私が中学校で教師をしていた頃、ある不思議な出来事を体験したことがあります。これは怖い話ではないのですが、今でもその時のことを考えると、まるで夢だったかのような感覚になります。
その日は、授業準備のために朝早く学校に来ていました。まだ生徒たちは登校しておらず、校舎内は静まり返っていました。私は黒板に今日の授業内容を書くため、職員室からチョークを持って教室に向かいました。
教室に着くと、黒板の前に立ち、持っていたチョークで文字を書き始めました。最初は順調に進んでいたのですが、途中でチョークが突然折れてしまいました。よくあることなので、特に気にせず、ポケットから予備のチョークを取り出そうとしましたが、ポケットには何も入っていませんでした。
「あれ?予備のチョーク、持ってくるのを忘れたかな…」
そう思い、教室のチョークホルダーを確認しましたが、そこにもチョークはありませんでした。仕方なく、もう一度職員室に戻ってチョークを取りに行こうとしたその時、突然、教室の後ろの方から小さな音が聞こえました。
「コトン…」
振り返ると、教室の後ろにある机の上に、白いチョークが一本置かれているのが見えました。
チョークを手に取ると、それは真新しく、まるで今置かれたばかりのように感じました。誰かが置いていったのだろうかと思いながらも、私はそのチョークを使って授業の準備を再開しました。
授業が始まり、朝のホームルームが終わった後、私はふと気になって、もう一度職員室のチョークホルダーを確認してみました。そこには、私が朝準備したチョークが何本も並んでいました。やはり、私が予備のチョークを持ってくるのを忘れていたわけではなかったようです。

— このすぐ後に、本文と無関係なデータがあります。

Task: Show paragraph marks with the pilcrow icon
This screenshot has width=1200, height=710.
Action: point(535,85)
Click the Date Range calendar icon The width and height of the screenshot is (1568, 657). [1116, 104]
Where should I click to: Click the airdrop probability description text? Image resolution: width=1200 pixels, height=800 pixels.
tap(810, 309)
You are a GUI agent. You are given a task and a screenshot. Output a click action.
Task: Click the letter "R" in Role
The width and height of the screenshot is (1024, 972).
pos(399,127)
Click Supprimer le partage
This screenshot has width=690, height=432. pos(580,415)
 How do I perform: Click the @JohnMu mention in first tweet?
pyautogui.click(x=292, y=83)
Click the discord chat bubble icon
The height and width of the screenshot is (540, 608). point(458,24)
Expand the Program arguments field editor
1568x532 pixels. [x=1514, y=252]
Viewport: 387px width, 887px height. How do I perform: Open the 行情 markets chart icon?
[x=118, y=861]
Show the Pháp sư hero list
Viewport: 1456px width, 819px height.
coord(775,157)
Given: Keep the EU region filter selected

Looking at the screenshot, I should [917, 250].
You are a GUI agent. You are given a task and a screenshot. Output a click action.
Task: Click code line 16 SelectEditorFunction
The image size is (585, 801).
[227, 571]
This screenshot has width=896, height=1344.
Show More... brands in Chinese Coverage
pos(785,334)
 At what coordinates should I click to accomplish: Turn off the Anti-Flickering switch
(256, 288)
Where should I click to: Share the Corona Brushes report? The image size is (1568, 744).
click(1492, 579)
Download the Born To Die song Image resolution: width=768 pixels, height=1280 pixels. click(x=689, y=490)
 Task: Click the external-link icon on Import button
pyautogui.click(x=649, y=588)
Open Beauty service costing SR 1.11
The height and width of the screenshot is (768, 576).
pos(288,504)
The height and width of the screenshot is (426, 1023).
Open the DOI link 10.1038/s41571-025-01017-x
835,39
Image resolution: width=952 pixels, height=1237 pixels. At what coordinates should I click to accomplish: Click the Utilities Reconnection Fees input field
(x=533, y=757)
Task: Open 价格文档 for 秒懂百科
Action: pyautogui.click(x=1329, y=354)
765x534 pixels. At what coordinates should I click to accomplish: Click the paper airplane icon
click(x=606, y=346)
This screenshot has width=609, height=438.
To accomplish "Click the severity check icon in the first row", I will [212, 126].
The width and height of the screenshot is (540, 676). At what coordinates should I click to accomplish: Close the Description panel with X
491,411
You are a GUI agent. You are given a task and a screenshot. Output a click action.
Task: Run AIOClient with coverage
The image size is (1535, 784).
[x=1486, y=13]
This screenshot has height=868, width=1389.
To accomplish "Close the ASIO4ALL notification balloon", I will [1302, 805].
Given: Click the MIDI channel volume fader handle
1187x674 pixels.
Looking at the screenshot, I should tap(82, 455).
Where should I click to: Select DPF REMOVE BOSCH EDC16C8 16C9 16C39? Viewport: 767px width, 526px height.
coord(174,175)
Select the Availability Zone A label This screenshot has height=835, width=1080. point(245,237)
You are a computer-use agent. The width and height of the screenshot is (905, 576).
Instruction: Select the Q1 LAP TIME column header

「なぜさきほどはチョークがなくなっていたのだろう…?」
それから数日間、私は何度かそのチョークについて考えましたが、特に怪しいことは起こらず、何事もなく日々が過ぎていきました。しかし、そのチョークが気になり、同僚に話をしてみることにしました。
「ねえ、この前、教室で不思議なことがあったんだけど…」
私はその出来事を同僚に話しました。すると、先輩の先生が微笑みながら言いました。「実は、あの教室には昔から『チョークが勝手に消えたり、現れる』っていう噂があるんだよ。」
「えっ、本当ですか?」
「うん、私も昔、同じような体験をしたことがあるんだ。その時もチョークがないと思ったら、いつの間にか机の上に置かれていたんだよ。でも、別に悪いことが起こるわけでもないし、不思議なことだけど、みんなあまり気にしていないんだ。」
先輩の話を聞いて、私はさらに驚きました。どうやら、私が体験したことはこの学校ではよくある「不思議な出来事」の一つだったようです。
それ以来、私はあの教室でチョークが足りなくなっても、自然に補充されることがあるかもしれないと考えるようになりました。不思議なことに、その後もたまにチョークが教室の机の上に現れることがありましたが、特に怖い思いをすることはありませんでした。
ただ、あのチョークがどこから来たのか、そしてなぜあの教室だけでそんな現象が起こるのか、今でも謎のままです。学校には、説明のつかない不思議な力が働いているのかもしれません。そして、その力がほんの少しだけ、私たちの生活に関わっているのかもしれないと感じました。
この話は怖さはほとんどありませんが、学校という場所には時折、不思議な出来事が起こるものだと教えてくれる体験でした。